Standard 348 heads use 1.94/1.66 valves and are generally not useful for performance applications. High-perf 348 and low-perf 409 heads have 2.06/1.72 valves; if larger 2.19-inch valves are installed, their intake runners typically flow about 225 cfm stock and are capable of supporting a 450hp engine. High-perf 409 heads have 2.19/1.72 valves, flow 255-260 cfm on the intake side, and can support up to 520 hp as delivered; expect to shell out $500-$800 for a good set of cores.

High-perf Z-11 heads are in a class by themselves: Capable of supporting 600 hp, their raised intake runners feature a nearly contemporary straight-shot valve bowl approach and flow about 300 cfm stock-better than many modern performance big-block cylinder heads. Would you believe $10,000 per pair-if you can find a set!

Not the Same Old Grinds
Hydraulic and mechanical flat-tappet and mechanical roller cams are readily available. CH will have dedicated 348/409 hydraulic roller cams and lifters by the time you read this. Although they appear to fit, standard small-block roller-lifter guideplates are a tad short for the 348/409 and may bind in a running engine.
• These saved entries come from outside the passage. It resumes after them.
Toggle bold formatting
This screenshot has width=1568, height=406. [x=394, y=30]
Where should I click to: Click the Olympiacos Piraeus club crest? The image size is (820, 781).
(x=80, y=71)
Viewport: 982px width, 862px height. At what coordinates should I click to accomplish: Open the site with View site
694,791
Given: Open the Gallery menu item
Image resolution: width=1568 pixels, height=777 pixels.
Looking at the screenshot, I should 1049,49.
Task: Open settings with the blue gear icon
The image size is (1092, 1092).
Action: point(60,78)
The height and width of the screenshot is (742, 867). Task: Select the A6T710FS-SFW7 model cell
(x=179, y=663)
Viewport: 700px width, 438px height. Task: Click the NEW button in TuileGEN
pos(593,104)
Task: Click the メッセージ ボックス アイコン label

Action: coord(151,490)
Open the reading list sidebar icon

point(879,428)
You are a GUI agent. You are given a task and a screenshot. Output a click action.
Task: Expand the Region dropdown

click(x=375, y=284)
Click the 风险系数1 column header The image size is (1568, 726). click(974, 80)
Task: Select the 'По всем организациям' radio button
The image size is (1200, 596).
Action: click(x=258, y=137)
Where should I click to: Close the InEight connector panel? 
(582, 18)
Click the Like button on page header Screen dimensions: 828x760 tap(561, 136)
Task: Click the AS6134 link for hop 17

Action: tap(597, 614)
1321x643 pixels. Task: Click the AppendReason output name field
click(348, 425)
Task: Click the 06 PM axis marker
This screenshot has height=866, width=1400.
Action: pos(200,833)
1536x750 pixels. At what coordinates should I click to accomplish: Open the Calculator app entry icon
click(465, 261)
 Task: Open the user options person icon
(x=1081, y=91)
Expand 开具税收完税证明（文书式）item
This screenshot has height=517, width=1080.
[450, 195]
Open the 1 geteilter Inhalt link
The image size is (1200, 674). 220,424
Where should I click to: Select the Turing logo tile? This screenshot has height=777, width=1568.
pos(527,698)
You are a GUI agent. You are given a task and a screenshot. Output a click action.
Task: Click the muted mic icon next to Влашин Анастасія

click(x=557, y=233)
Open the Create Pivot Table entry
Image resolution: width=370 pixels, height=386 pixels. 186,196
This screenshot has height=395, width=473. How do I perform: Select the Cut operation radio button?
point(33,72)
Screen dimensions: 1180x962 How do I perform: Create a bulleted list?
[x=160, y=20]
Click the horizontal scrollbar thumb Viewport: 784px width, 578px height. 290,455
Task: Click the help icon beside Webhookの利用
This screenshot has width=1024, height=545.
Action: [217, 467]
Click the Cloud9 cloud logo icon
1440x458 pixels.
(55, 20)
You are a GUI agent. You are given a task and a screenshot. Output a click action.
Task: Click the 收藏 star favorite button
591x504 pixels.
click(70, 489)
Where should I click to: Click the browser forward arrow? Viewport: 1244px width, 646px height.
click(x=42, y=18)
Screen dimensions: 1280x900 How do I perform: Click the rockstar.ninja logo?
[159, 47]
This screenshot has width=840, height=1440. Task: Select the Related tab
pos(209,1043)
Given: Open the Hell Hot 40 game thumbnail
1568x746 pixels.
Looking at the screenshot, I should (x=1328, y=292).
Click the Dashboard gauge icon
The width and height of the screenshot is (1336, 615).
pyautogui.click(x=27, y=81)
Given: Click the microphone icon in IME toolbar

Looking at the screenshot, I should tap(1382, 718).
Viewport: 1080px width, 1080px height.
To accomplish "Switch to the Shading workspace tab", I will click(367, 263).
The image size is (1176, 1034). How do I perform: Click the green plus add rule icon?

Because of the slanted deck, the exhaust valve opens toward the cylinder wall: Passenger-car blocks are limited to 0.650-inch lift max; the truck blocks with the large exhaust notch take up to 0.730-lift. An oversize 1.88-inch valve hits at only 0.300-lift! But you don't want to go back to an old "resto" grind that exactly duplicates early '60s specs, either. Even the 409/425hp and 430hp Z-11 mechanical cams were ground with a 113 1/2-degree lobe displacement angle (LDA). Stick that in a 3.55:1-geared, 4,000-pound sedan-ugh!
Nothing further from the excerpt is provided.